Italian businessman and writer (born 1995)

Marco Parrino (born on April 18, 1995, in Alcamo) is an Italian businessman and writer. He is best known for Sicilia è amore, an editorial co-creation project for the promotion of Sicily, the income of which is donated to charity.

== Early life and education ==
Marco Parrino was born in Alcamo, Italy. He was graduated from the University of Bologna in Economics and did his Masters in Marketing Management from the Bocconi University in Milan. After his studies, he worked for various brands as a consultant in the high fashion industry, participating in various international events and to the creation of digital and editorial contents.

== Career ==
Since 2016, he has participated in several international fashion events including Pitti Uomo in Florence and in fashion week that were organized in Milan, London, Dubai and Istanbul. During his participation in these events, he collaborated with different brands such as Kia, John Varvatos (company), Hilton Worldwide, Rocco Forte Hotels, US POLO ASS etc. developing digital content for protmotion. Marco has been the official guest of many international events such as Mercedes Benz Fashion Week held in Istanbul and Arab Fashion Week held in Dubai.
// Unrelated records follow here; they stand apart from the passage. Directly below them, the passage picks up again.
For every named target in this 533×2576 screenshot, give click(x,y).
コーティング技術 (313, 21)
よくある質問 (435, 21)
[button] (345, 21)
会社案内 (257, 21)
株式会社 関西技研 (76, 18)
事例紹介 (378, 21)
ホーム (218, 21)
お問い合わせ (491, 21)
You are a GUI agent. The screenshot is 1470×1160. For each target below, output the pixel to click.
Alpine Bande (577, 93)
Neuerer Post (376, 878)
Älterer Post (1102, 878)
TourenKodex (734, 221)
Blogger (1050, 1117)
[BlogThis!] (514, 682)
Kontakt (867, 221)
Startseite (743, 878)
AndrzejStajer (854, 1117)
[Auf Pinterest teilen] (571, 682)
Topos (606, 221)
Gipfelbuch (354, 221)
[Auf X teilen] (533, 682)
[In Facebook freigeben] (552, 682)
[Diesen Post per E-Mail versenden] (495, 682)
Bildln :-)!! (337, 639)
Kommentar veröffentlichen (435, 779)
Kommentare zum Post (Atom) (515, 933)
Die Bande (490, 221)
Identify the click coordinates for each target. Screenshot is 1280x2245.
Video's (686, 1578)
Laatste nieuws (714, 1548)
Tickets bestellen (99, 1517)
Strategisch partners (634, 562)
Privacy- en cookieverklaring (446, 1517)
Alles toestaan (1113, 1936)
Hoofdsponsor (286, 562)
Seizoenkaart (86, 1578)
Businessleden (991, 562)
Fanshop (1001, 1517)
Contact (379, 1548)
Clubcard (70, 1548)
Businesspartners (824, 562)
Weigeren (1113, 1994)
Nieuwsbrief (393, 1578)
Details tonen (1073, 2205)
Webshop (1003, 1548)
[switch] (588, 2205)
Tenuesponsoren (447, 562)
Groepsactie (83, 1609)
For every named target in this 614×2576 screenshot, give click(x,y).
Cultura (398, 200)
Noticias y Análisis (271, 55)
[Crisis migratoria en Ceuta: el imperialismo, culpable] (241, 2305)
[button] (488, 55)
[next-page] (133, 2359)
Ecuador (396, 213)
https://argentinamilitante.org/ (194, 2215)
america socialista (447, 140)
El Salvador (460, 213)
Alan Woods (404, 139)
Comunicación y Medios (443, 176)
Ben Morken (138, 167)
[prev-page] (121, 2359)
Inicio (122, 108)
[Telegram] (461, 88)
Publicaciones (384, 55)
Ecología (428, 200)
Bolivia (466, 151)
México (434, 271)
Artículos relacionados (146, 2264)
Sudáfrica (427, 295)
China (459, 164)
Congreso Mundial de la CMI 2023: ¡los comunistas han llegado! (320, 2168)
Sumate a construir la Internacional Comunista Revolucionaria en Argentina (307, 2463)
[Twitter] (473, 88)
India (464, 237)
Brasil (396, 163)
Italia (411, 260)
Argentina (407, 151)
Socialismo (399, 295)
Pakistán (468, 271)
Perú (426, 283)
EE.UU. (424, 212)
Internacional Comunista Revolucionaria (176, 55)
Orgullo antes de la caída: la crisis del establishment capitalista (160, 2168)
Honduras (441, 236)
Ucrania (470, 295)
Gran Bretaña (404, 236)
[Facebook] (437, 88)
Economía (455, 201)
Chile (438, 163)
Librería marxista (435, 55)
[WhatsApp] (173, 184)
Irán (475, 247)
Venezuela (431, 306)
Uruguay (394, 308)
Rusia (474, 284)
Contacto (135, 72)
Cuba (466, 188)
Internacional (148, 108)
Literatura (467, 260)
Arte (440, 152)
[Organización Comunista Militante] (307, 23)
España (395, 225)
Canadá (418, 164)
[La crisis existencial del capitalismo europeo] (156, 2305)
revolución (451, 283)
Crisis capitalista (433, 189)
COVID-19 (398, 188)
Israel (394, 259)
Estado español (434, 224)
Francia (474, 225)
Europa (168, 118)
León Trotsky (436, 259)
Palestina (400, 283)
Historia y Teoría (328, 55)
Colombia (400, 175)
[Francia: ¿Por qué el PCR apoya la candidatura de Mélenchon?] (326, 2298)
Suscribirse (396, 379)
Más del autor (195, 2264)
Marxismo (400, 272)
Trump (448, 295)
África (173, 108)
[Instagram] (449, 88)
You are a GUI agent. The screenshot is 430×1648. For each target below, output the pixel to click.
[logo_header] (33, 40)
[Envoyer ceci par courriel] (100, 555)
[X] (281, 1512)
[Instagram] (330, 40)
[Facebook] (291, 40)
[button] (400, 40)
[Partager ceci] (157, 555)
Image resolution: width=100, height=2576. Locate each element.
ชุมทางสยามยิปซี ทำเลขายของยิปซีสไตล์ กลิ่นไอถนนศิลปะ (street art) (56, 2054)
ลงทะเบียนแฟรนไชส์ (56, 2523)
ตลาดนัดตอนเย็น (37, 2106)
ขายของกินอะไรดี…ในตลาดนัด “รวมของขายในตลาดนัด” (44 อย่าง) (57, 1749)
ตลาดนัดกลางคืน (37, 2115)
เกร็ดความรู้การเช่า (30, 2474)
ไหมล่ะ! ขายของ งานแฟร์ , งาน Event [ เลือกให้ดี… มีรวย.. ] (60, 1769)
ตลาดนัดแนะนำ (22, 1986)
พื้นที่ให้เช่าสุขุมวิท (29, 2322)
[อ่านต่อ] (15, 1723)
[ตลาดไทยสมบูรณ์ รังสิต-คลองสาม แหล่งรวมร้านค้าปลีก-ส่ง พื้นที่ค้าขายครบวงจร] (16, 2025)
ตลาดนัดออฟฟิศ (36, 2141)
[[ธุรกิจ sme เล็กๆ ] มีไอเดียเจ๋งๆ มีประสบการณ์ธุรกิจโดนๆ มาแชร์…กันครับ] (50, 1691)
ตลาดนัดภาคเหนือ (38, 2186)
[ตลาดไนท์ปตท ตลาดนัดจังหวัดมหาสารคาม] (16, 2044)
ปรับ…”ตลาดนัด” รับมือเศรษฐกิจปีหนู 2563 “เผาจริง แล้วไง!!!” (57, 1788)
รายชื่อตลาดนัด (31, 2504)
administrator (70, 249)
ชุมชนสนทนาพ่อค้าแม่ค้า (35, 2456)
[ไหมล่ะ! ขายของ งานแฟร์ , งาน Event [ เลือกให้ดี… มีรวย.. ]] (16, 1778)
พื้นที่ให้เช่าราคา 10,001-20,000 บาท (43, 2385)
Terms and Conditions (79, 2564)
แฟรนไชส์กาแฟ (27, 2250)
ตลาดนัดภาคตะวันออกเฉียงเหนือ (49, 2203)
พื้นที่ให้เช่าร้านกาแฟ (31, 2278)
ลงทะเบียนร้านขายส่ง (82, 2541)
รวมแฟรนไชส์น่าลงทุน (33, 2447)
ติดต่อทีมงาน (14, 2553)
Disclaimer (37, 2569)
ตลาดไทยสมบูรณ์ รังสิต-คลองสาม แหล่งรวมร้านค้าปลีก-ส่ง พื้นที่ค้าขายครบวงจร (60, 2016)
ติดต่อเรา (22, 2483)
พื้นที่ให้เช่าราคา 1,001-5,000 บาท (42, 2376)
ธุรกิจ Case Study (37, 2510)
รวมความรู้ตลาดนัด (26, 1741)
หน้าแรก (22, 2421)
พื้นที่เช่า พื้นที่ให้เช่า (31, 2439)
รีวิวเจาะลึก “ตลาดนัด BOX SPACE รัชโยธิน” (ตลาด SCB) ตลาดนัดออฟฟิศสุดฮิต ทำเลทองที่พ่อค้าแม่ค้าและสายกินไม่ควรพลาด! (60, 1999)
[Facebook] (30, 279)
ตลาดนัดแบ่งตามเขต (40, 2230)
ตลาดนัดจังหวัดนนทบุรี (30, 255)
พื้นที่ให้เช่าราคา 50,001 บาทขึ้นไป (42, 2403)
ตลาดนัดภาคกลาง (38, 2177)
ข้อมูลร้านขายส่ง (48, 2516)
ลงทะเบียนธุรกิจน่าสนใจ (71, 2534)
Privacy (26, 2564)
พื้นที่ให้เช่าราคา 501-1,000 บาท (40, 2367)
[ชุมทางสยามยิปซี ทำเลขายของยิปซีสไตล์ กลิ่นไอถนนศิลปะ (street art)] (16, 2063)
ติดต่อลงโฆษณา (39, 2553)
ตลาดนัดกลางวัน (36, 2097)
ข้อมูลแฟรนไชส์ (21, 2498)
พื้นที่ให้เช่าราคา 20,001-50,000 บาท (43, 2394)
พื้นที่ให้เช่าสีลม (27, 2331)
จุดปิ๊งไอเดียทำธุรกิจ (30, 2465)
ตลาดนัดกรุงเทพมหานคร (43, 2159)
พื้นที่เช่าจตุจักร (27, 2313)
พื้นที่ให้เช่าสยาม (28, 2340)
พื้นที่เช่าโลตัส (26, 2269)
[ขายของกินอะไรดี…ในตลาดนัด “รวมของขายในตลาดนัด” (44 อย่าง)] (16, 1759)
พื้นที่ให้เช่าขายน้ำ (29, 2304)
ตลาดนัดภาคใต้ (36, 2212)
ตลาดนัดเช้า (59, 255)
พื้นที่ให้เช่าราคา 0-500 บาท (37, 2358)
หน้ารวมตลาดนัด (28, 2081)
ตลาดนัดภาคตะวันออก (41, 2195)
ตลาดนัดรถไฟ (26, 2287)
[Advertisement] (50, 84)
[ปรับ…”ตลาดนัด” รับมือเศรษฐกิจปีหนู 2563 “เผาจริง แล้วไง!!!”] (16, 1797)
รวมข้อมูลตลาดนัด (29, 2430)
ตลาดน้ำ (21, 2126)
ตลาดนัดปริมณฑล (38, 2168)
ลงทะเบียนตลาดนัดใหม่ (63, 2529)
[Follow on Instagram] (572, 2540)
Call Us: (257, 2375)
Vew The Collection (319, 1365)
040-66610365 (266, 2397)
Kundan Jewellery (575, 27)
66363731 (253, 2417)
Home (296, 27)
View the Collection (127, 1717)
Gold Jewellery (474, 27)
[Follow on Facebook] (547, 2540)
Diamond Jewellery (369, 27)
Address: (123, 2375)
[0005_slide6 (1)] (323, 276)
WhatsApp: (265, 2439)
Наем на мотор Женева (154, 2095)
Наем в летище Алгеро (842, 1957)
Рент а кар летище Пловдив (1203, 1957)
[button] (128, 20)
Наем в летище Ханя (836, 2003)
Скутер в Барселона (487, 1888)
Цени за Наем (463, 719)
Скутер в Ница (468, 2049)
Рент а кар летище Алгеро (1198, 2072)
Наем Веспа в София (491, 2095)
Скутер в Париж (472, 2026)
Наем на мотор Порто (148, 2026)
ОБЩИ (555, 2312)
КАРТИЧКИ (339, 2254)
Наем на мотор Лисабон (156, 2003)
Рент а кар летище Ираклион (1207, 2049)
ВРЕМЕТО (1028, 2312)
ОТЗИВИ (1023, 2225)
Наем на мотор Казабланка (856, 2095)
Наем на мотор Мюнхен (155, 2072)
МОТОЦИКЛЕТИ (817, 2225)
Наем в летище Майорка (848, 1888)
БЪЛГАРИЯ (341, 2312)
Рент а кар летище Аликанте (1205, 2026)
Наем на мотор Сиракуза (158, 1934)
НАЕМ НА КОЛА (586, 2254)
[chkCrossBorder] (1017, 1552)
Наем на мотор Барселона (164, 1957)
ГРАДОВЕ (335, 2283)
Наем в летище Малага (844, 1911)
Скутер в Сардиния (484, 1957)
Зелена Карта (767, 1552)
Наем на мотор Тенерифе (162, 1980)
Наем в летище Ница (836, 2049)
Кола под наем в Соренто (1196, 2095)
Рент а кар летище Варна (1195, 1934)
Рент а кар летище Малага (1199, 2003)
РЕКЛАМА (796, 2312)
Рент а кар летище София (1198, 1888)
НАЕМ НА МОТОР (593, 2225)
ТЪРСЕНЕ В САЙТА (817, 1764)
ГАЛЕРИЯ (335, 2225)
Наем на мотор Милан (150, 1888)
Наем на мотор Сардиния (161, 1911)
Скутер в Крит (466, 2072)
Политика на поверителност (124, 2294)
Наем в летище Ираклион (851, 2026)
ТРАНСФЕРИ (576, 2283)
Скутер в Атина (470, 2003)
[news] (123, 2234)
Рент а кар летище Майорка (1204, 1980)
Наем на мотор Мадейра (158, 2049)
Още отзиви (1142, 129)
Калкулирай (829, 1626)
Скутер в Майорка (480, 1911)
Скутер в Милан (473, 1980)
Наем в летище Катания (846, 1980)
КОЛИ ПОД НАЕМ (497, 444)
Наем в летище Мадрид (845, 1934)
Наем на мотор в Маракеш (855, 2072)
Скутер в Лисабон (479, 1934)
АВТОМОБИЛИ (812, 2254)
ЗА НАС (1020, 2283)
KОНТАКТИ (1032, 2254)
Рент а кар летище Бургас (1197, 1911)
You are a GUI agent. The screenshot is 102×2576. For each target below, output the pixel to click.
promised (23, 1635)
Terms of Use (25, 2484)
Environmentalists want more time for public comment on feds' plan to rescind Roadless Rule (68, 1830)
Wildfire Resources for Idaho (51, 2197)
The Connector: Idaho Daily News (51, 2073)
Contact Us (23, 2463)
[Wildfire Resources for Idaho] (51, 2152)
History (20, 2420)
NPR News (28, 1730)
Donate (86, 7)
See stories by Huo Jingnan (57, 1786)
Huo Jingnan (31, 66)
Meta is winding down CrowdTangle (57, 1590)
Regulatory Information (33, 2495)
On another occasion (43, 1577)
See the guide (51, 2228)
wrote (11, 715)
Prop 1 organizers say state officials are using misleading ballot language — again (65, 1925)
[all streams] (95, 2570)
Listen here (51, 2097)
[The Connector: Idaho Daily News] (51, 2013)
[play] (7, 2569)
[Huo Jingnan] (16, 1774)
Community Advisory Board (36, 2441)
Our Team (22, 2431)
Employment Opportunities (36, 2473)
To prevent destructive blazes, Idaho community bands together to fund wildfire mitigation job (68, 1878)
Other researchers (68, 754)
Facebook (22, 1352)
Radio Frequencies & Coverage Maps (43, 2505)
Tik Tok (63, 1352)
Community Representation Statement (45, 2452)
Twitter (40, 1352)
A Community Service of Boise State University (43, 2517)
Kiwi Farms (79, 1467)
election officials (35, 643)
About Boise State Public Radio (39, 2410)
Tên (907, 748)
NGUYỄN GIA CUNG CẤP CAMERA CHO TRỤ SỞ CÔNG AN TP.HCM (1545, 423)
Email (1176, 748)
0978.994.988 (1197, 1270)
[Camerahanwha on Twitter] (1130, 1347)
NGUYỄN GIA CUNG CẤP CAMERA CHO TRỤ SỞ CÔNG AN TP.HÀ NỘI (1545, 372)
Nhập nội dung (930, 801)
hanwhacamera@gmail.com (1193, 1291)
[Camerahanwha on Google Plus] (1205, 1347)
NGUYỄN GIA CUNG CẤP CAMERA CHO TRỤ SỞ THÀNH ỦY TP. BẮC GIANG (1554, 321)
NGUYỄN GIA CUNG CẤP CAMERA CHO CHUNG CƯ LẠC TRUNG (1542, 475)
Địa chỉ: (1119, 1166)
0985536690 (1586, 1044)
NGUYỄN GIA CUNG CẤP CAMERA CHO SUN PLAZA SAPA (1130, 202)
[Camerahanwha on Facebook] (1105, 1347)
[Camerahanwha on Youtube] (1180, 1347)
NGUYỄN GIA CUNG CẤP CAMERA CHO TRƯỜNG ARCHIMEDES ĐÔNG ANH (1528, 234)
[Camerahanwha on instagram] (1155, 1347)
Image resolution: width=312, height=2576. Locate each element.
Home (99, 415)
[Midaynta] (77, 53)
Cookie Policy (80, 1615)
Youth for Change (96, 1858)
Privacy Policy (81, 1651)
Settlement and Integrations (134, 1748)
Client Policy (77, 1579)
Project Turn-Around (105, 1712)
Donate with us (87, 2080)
In 2021, he published the book "Sicilia è amore", a volume that collects more than 400 locations that depicts the nature, culture and history of Sicily. There's a description for each place accompanied by photos and a QR Code that refers to the exact geographical position. The proceeds from the book are donated to a charity named "Plastic Free Odv Onlus" in order to fight against pollution caused by plastics.